Look, Kerry isn't being disingenuous when he says:

that the president is not asking America to go to war by asking America to flip missiles and bombs into Syria, because it totally won't seem like war to us. because this is how war actually seems.  Unless you're really, like, involved or something, war is just a video game.  But this is just the start of the rhetorical games!  Pitt then directs our attention to another important Kerry utterance: On Wednesday, Kerry's appearance at a House hearing on the matter added depth and breadth to the gobldeygook from the day before. At one point, he informed his inquisitors that a number of Arab countries were more than willing to foot the bill for the whole shooting match. Here Kerry is saying "look!  Rich people!"  Now if some rich person offered to pay for something very expensive for you, would you turn them down?  Of course not.  Because who doesn't like rich people who buy stuff for you?

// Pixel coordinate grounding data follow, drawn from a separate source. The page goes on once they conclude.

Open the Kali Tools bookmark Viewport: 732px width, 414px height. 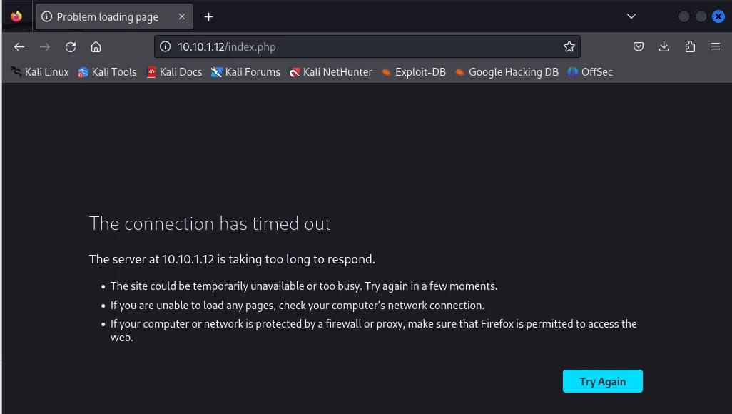coord(107,72)
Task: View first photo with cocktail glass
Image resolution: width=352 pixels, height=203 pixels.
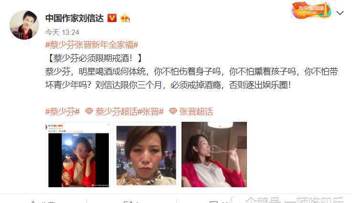Action: pos(79,155)
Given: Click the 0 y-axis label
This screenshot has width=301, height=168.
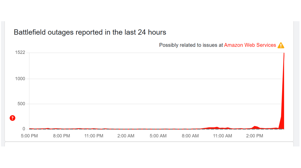Looking at the screenshot, I should pyautogui.click(x=24, y=129).
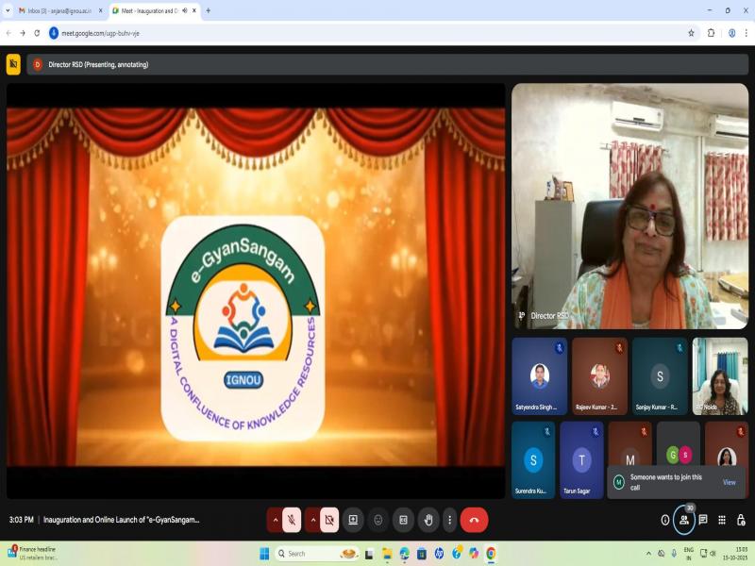The height and width of the screenshot is (566, 755).
Task: Click the red Leave call button
Action: 474,520
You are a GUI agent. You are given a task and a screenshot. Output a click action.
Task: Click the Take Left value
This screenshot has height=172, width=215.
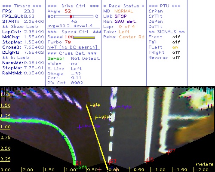[x=124, y=32]
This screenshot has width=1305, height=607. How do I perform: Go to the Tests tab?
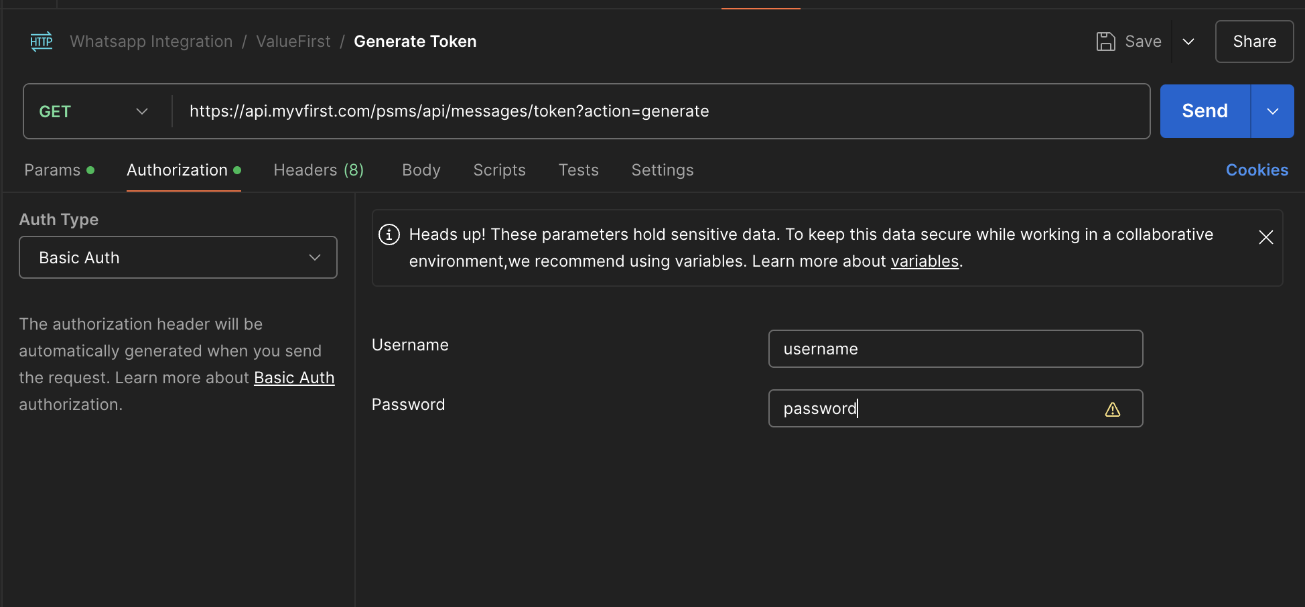578,170

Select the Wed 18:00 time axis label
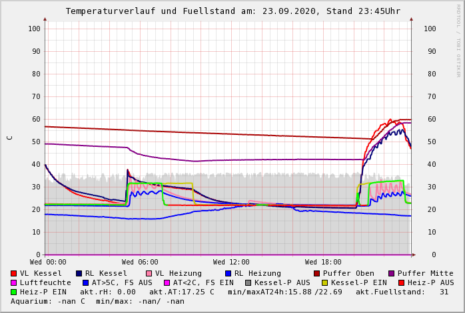tap(323, 262)
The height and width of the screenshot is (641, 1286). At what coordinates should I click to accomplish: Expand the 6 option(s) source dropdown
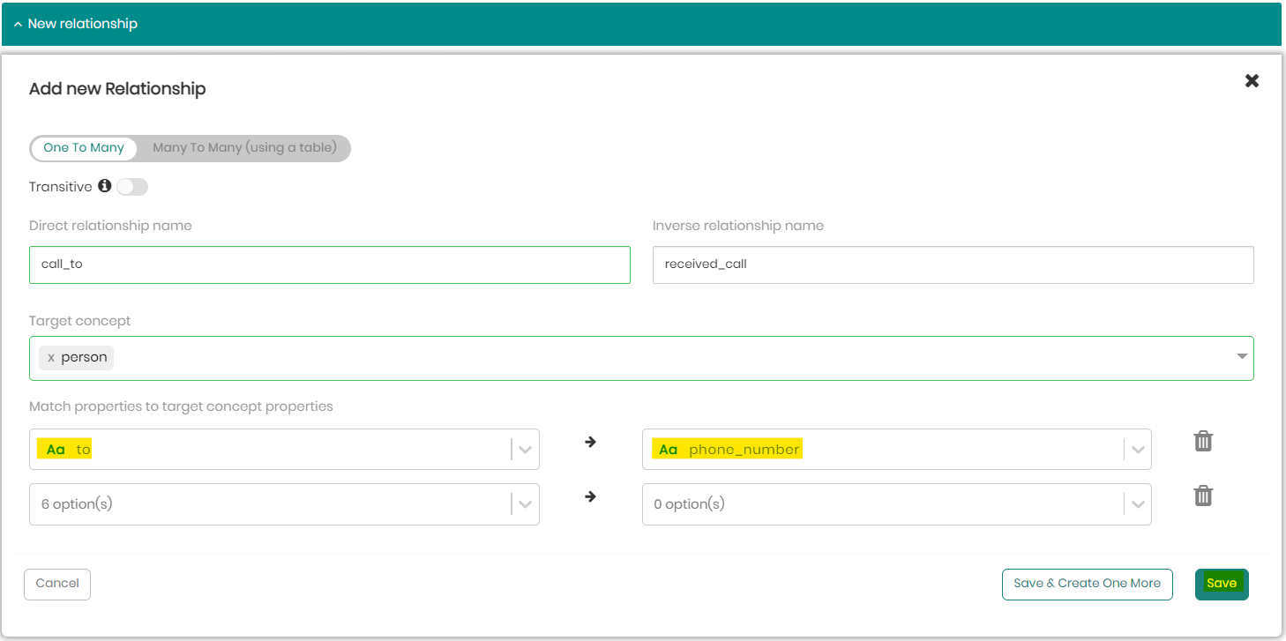click(x=525, y=504)
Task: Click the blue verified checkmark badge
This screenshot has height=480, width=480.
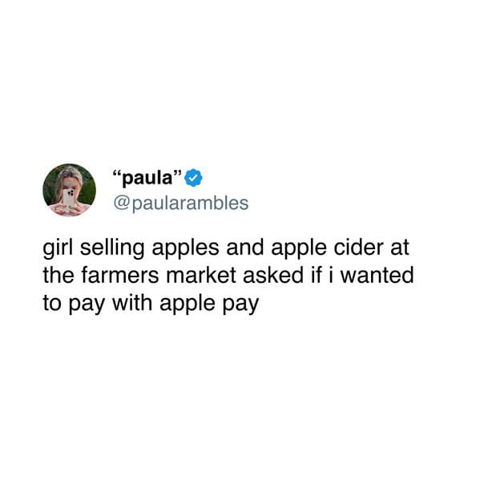Action: click(194, 178)
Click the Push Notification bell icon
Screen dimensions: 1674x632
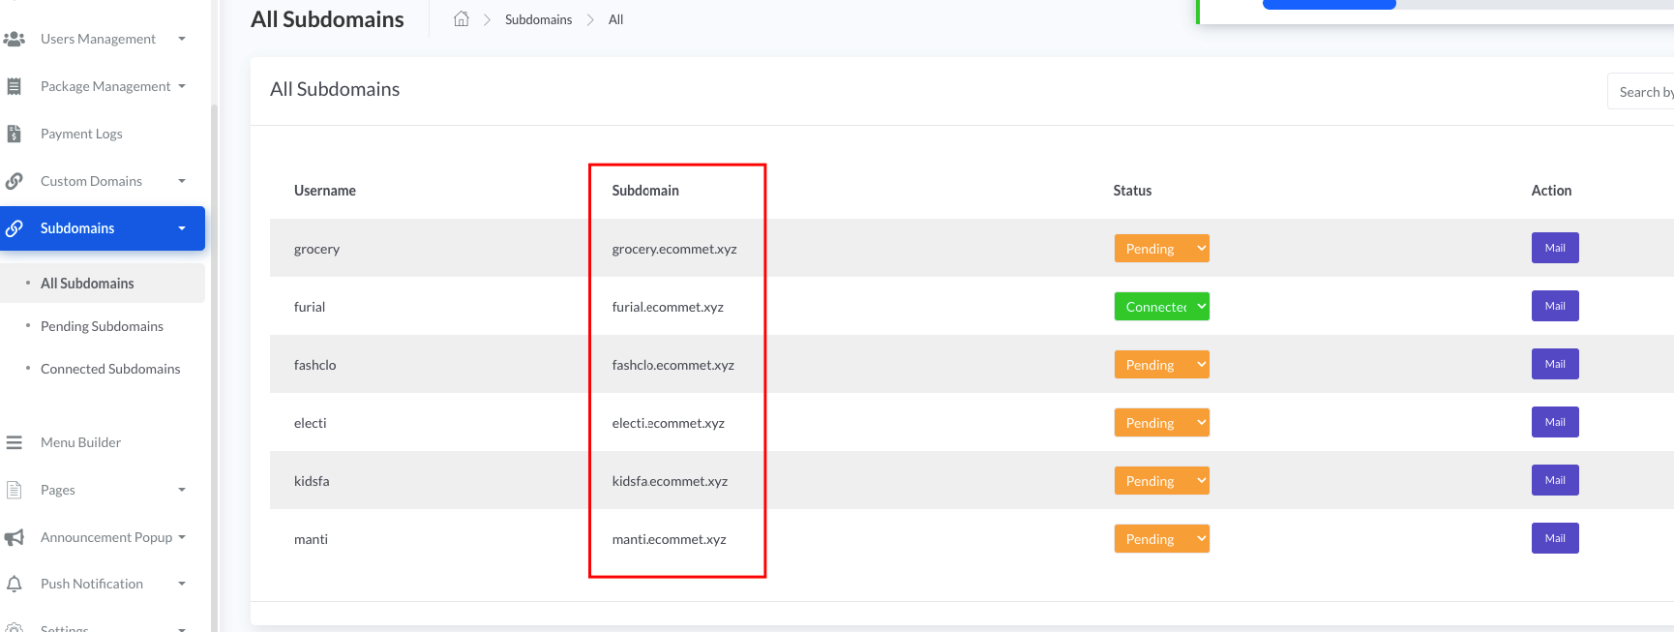[x=15, y=584]
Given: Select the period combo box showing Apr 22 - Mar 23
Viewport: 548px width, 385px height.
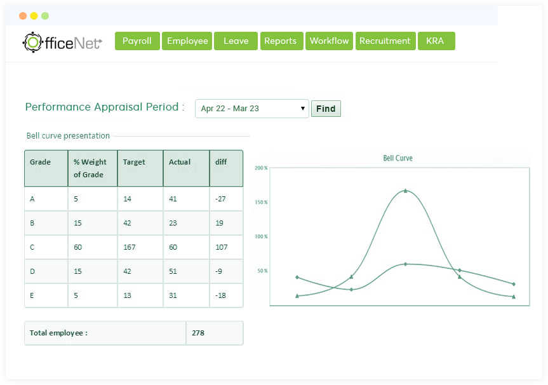Looking at the screenshot, I should 251,109.
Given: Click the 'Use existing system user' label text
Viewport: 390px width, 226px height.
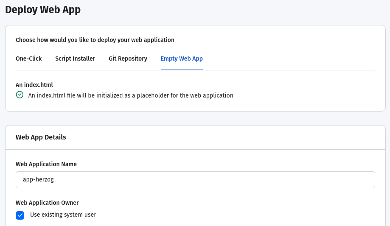Looking at the screenshot, I should [x=63, y=215].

And then there's this William Rivers Pitt point about rhetoric:

But it was President Obama himself who deployed the line to beat all lines during this demented catastrophe of a rush to war. During a presser in Sweden on Wednesday morning, he actually said with his bare face hanging out for all to see that, "I didn't set a red line, the world did," regarding the use of chemical weapons in Syria. So the idea is: clothe yourself in the world-community's principles, and then claim to embody them.  I think I've seen this rhetorical tactic before -- in fact I know I have!  From 1:18 to about 2:14 of this clip from the movie "National Lampoon's Animal House":

And then you have John McCain's try at rhetoric:

On Wednesday morning, McCain made it clear that, though he would love nothing more than to drop ordnance on Syria, the wording of the Senate resolution wasn't appropriately bombastic. To secure his vote, he was allowed to add amendments declaring that it will be the policy of the United States to "change the momentum on the battlefield," even though there can't actually be a battlefield because this isn't actually war. Now, unfortunately Pitt ridicules this sally like the rest.  But you've got to admit that McCain has tapped into an important sentiment here.  Battlefields and war suck, but victory is fun, so let's change the momentum on the battlefield.

Or maybe it's that the politicians' confidence is in what George Carlin stated some time ago: we like war.

In summary and in conclusion, William Rivers Pitt's recent piece in TruthOut has shed significant light on an important aspect of the forthcoming war against Syria: rhetoric.  If you know the right techniques, the versatility of your message can be vastly expanded, and this more than anything will make victory without war possible in Syria.